Work to complete: Without including any pictures, reproduce all the lines below word for word.

Data shown:
Content starts

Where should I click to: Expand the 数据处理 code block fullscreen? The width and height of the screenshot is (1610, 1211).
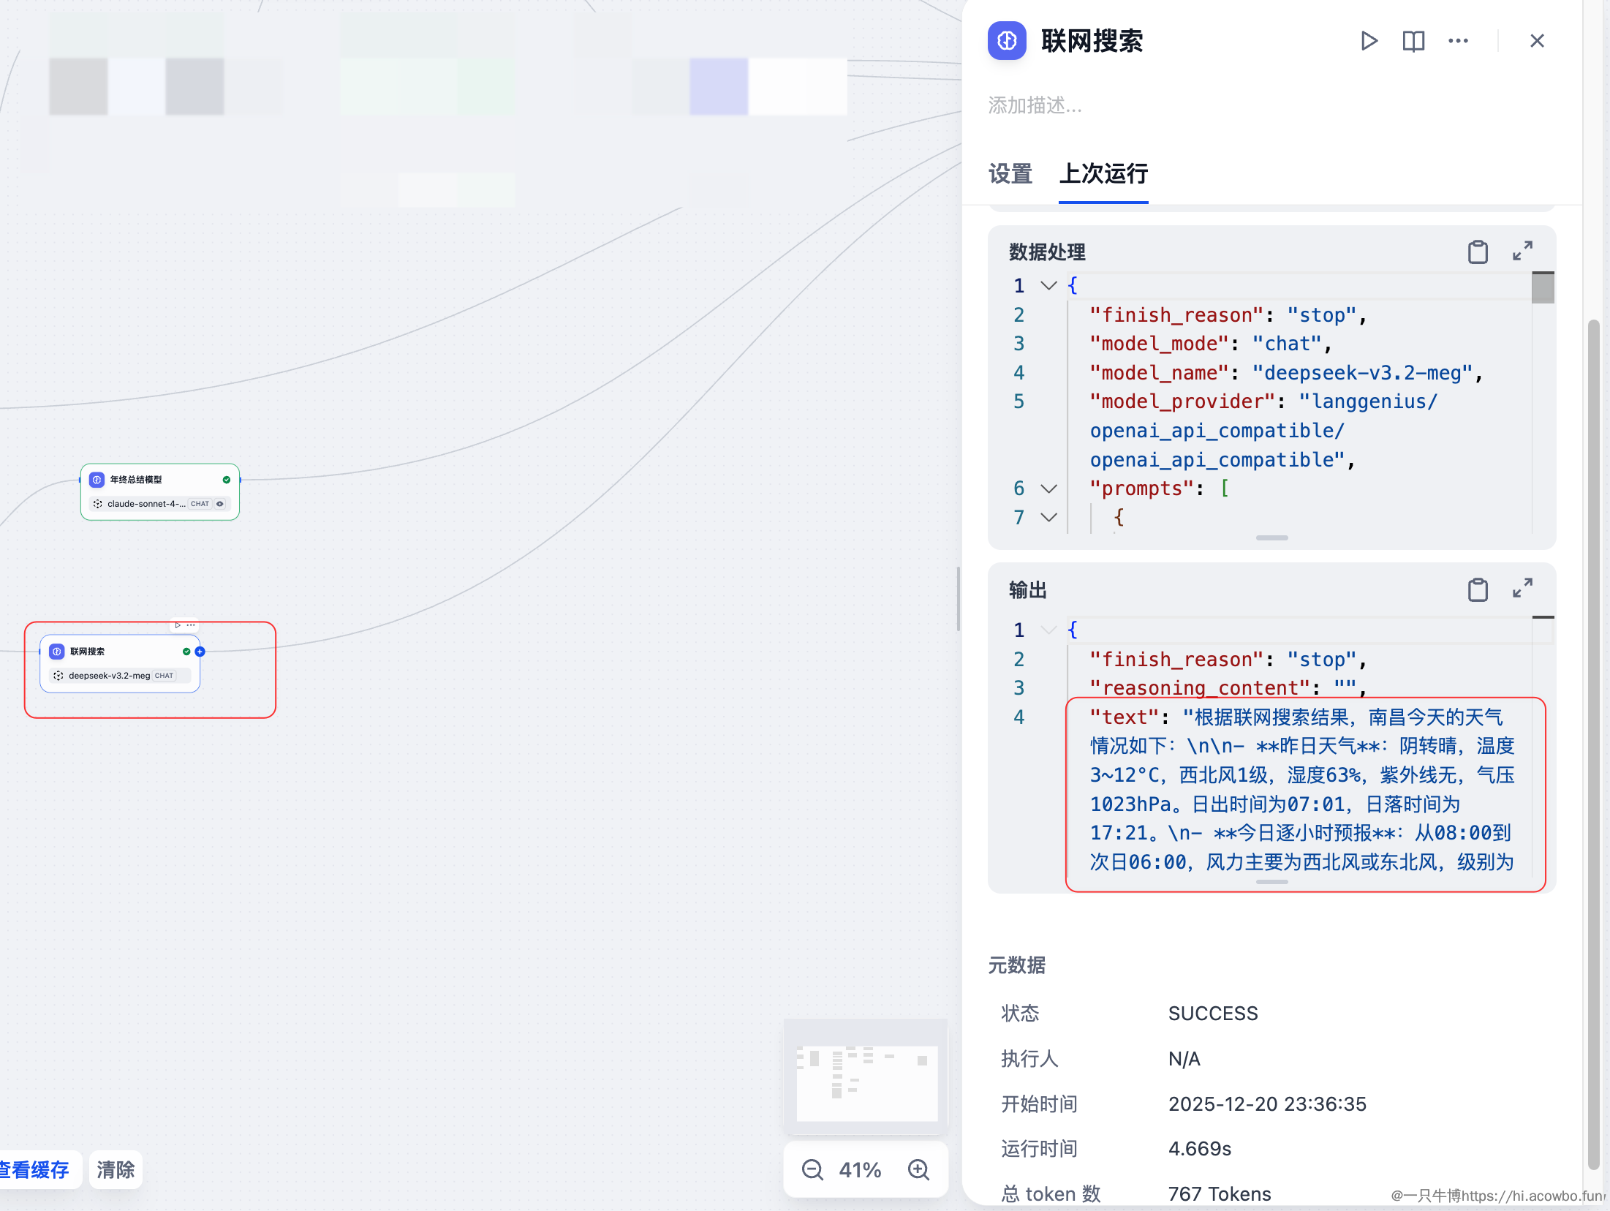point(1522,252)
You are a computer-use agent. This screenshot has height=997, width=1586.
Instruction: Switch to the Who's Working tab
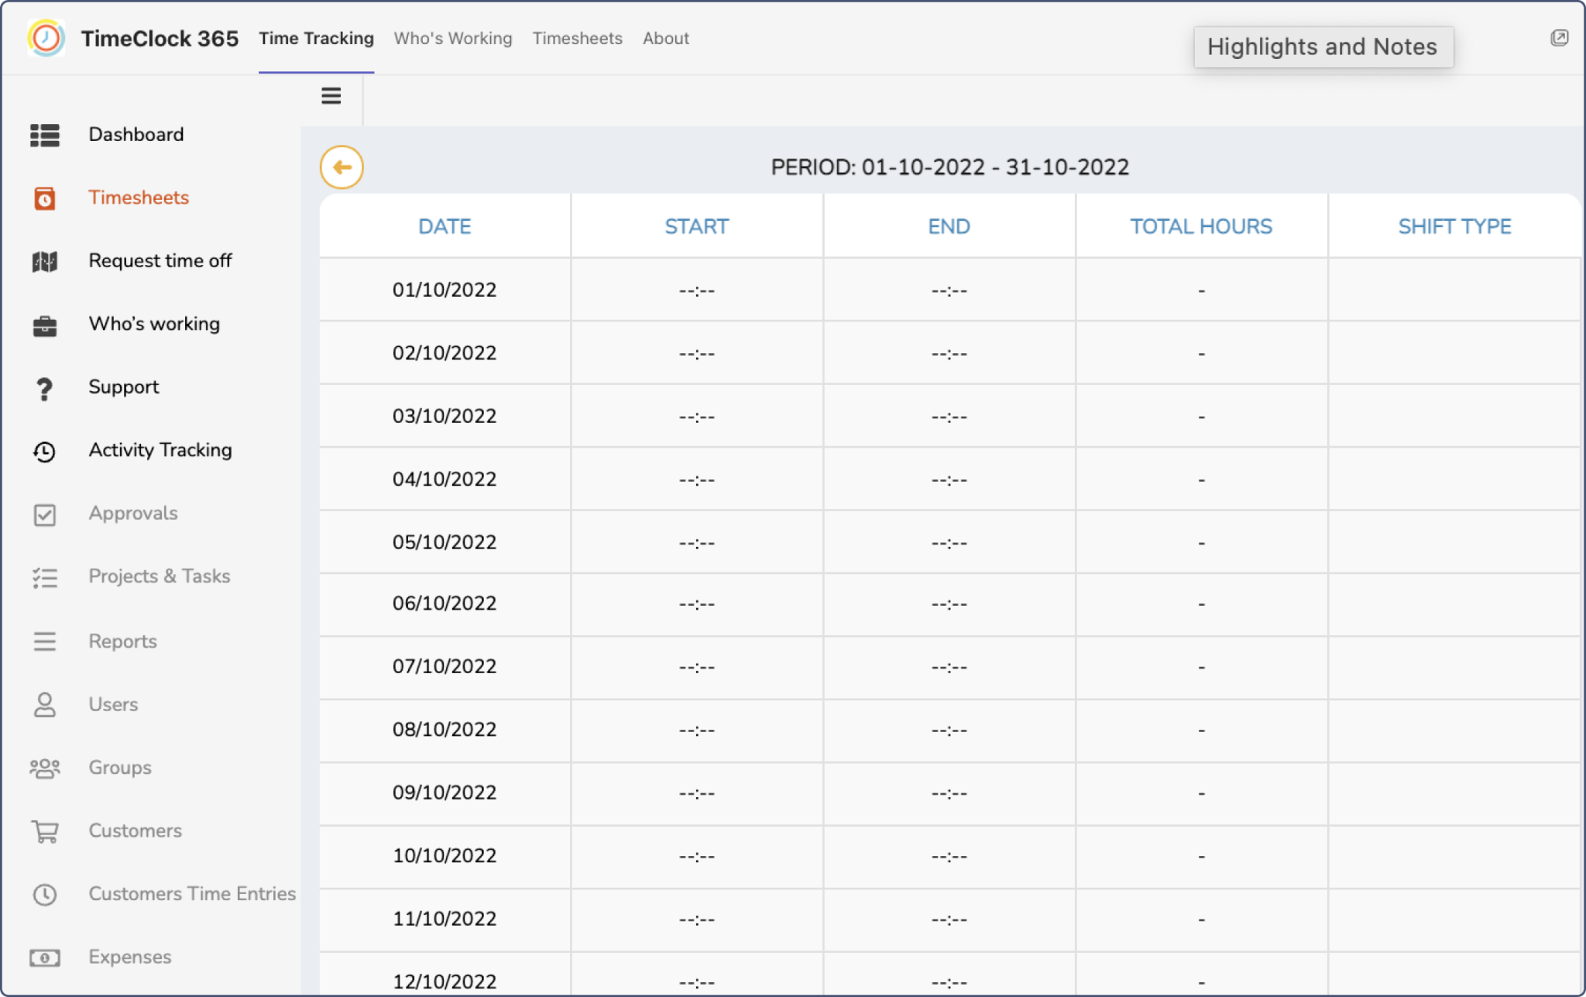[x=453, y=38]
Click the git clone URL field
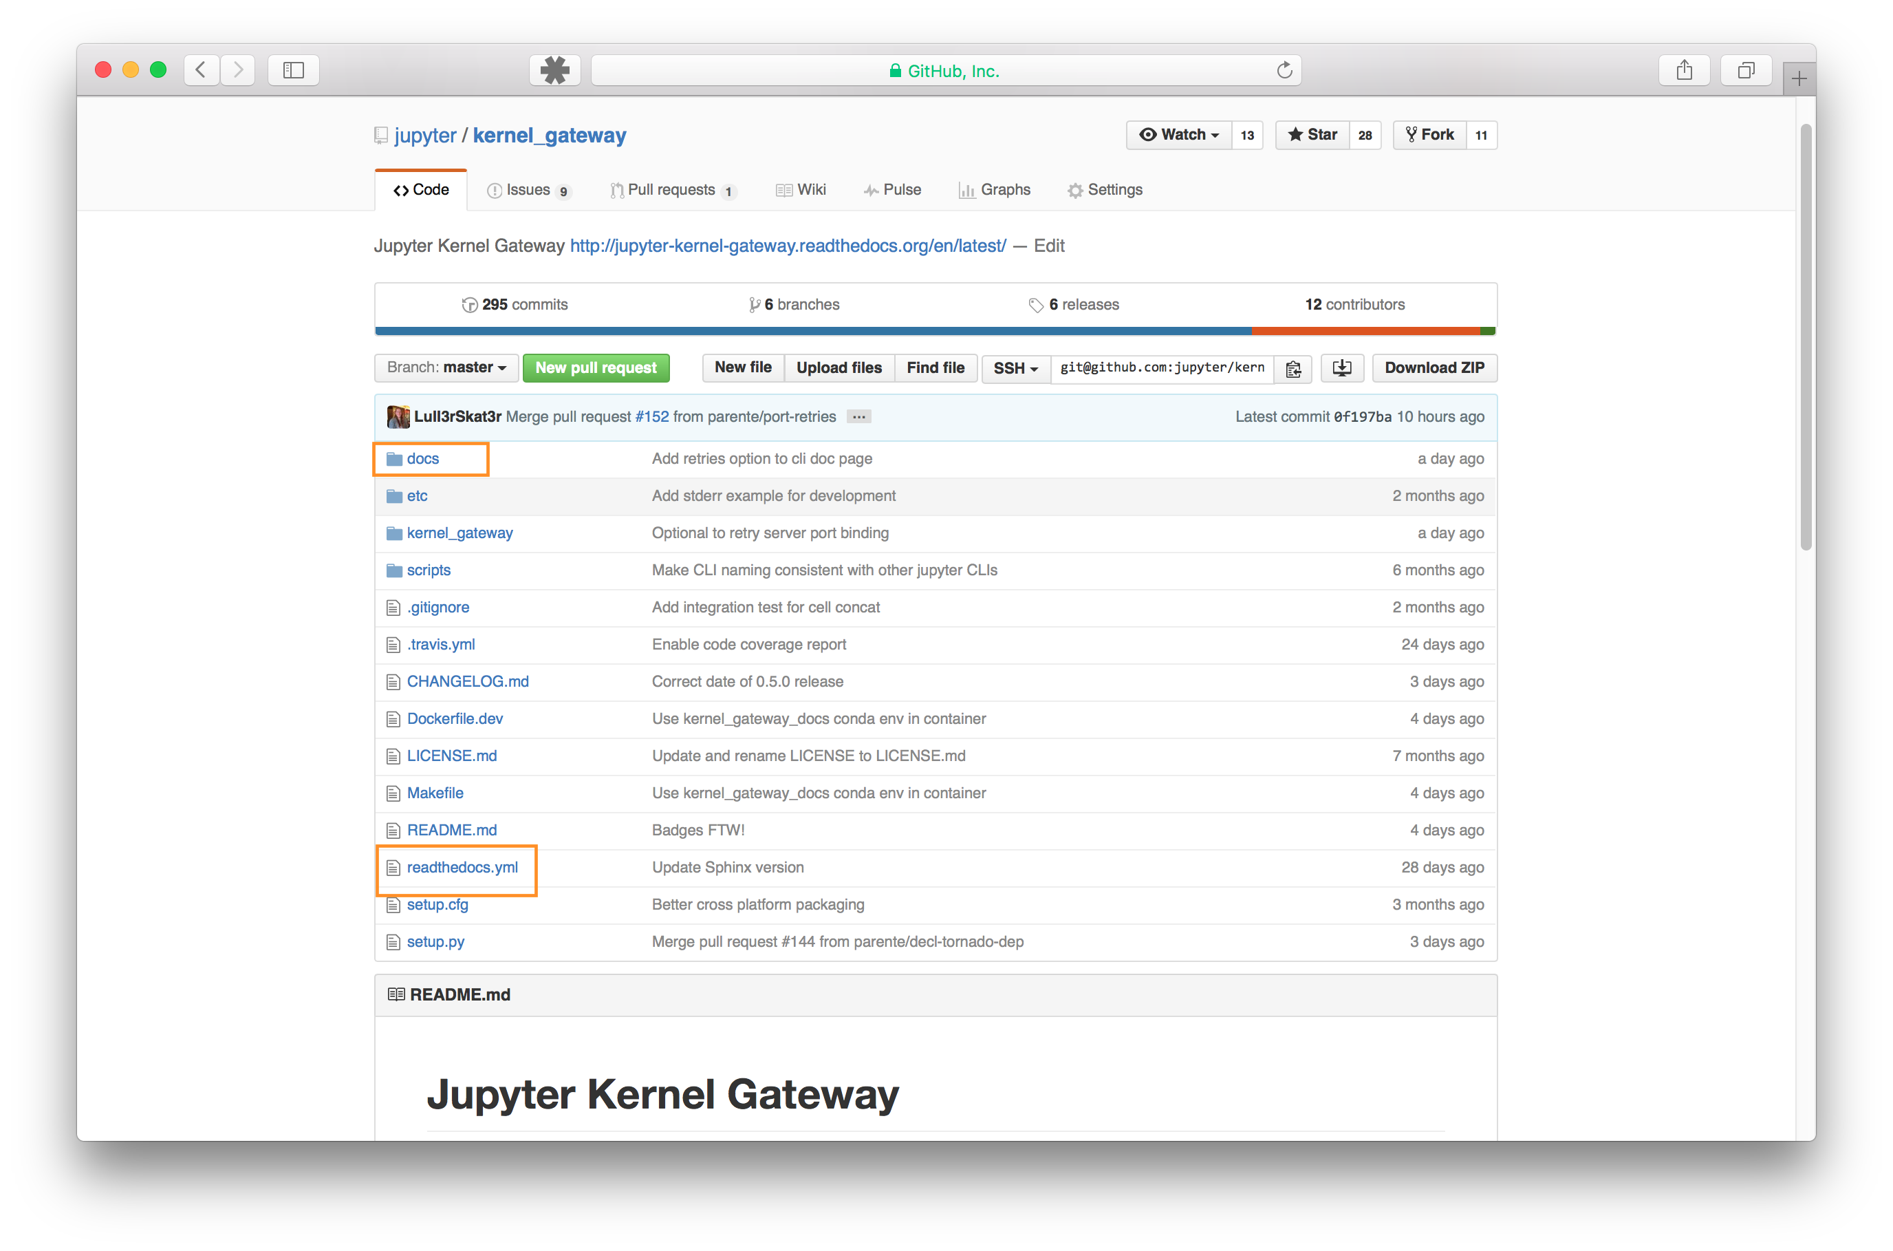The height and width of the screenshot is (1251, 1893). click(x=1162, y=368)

Content ends

Task result:
Where should I click to: Expand the 数据处理 code block fullscreen? The width and height of the screenshot is (1610, 1211).
point(1522,252)
You are a computer-use agent. This screenshot has height=997, width=1586.
Instruction: Switch to the Who's Working tab
[x=453, y=38]
Click the git clone URL field
The height and width of the screenshot is (1251, 1893). click(x=1162, y=368)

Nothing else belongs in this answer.